Finding priors for multilevel time-series model (response surface on L2)

Modeling
1

Hey everyone,

I’m currently working on finding weakly informative priors for a multilevel time-series model that includes a response surface analysis on L2. I expect the scaled and centered values to mostly fall between –2 and 2, but they’re often out of bounds and show an asymmetric tendency toward positive values instead of being roughly centered around zero.

Here are the current quantiles:

  • q05: –43.6
  • q25: –3.25
  • q75: 5.72
  • q95: 49.4

I suspect the main issue lies in the polynomial terms. One way I managed to bring the values into a more reasonable range was by scaling the polynomial coefficients of mu and lambda by 0.5, as well as scaling the entire exponential term of sigma. However, this feels more like a hack than a sound modeling practice.

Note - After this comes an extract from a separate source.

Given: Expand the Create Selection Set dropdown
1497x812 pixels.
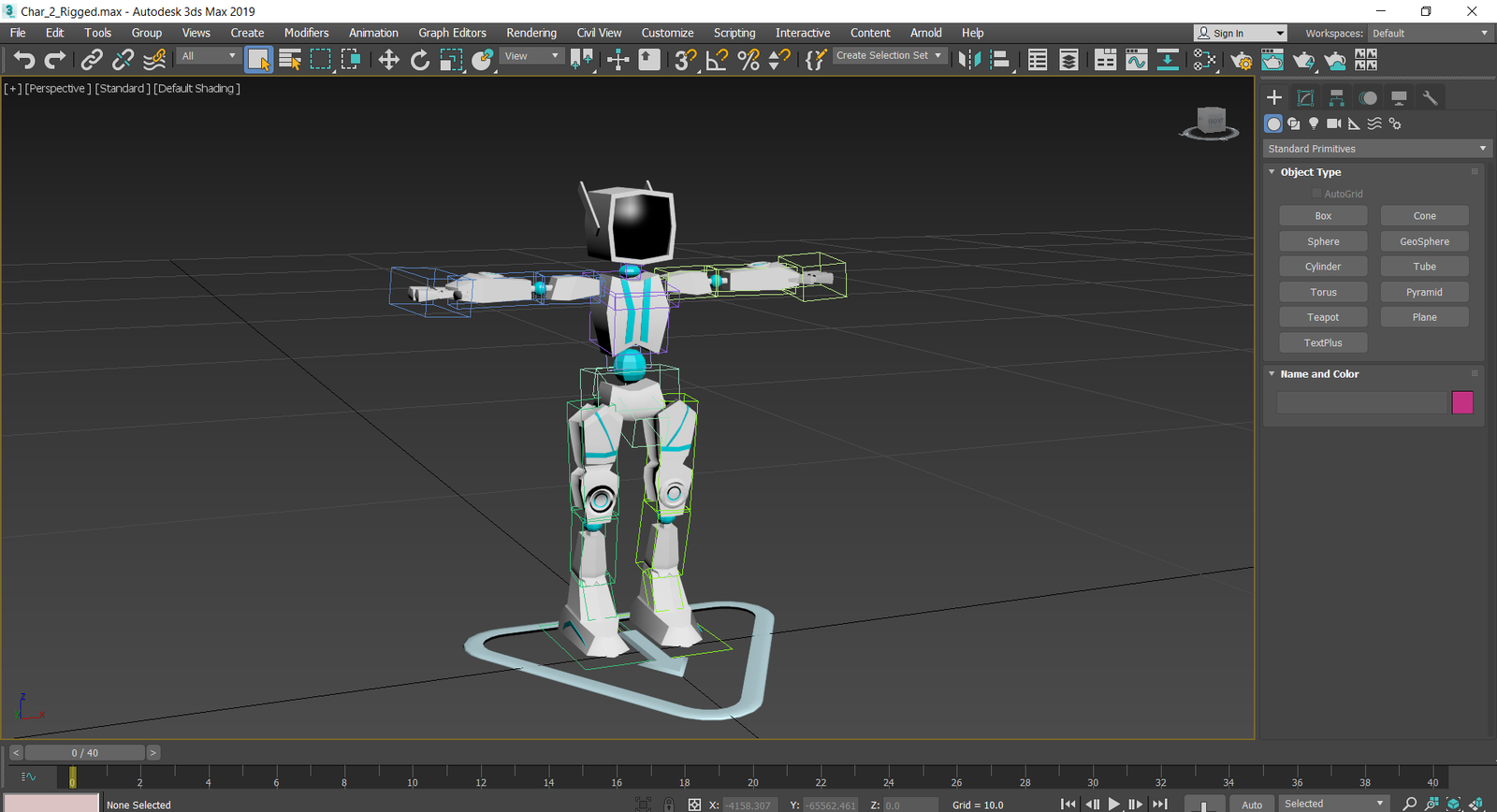Looking at the screenshot, I should pyautogui.click(x=937, y=56).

I’d really appreciate any advice on how to specify priors that set more reasonable bounds and ideally reduce the asymmetry.

data {
  int<lower=1> N;              
  int<lower=1> Nobs;          
  array[Nobs] int<lower=1, upper=N> subj;
  vector[Nobs] lag_y;
  vector[N] S;
  vector[N] O;
}

parameters {
  vector[6] beta_mu;
  vector[6] beta_lambda;
  vector[6] beta_e;
  array[N] vector[2] z_u;
  vector<lower=0>[2] tau;
}

transformed parameters {
  array[N] vector[2] u;
  for (i in 1:N) {
    u[i,1] = tau[1] * z_u[i,1];
    u[i,2] = tau[2] * z_u[i,2];
  }
}

model {
  beta_mu     ~ normal(0, 1); 
  beta_lambda ~ normal(0, 1);      
  beta_e      ~ normal(0, 0.5);   

  tau[1]      ~ normal(0, 0.5);  
  tau[2]      ~ normal(0, 0.05);

  for (i in 1:N) 
  z_u[i]      ~ normal(0, 1);
}


generated quantities {
  // Simulate random effects
  array[N] vector[2] z_u_rng;
  array[N] vector[2] u_rng;

  for (i in 1:N) {
    z_u_rng[i,1] = normal_rng(0, 1);
    z_u_rng[i,2] = normal_rng(0, 1);
    u_rng[i,1] = tau[1] * z_u_rng[i,1];
    u_rng[i,2] = tau[2] * z_u_rng[i,2];
  }

  // Squared and interaction terms
  vector[N] S2 = S .* S;
  vector[N] O2 = O .* O;
  vector[N] SO = S .* O;

  vector[Nobs] mu_i;
  vector[Nobs] lambda_i;
  vector[Nobs] sigma_i;
  vector[Nobs] y_sim;

  for (n in 1:Nobs) {
    int i = subj[n];

mu_i[n] = beta_mu[1] 
         + beta_mu[2]*S[i] 
         + beta_mu[3]*O[i] 
         + beta_mu[4]*S2[i]   
         + beta_mu[5]*SO[i] 
         + beta_mu[6]*O2[i] 
         + u_rng[i,1];

lambda_i[n] = beta_lambda[1] 
            + beta_lambda[2]*S[i] 
            + beta_lambda[3]*O[i] 
            + beta_lambda[4]*S2[i] 
            + beta_lambda[5]*SO[i]
            + beta_lambda[6]*O2[i] 
            + u_rng[i,2];

    
sigma_i[n] = exp(beta_e[1] 
                       + beta_e[2]*S[i] 
                       + beta_e[3]*O[i] 
                       + beta_e[4]*S2[i] 
                       + beta_e[5]*SO[i] 
                       + beta_e[6]*O2[i]);


    
    y_sim[n] = normal_rng(mu_i[n] + lambda_i[n] * lag_y[n], sigma_i[n]);
  }
}
2

Welcome to the Stan forums. It’s late and I might be missing something, but I see you’re transforming with the u array, but I don’t see it or anything else in the model block, it looks like you’d just be sampling from the prior.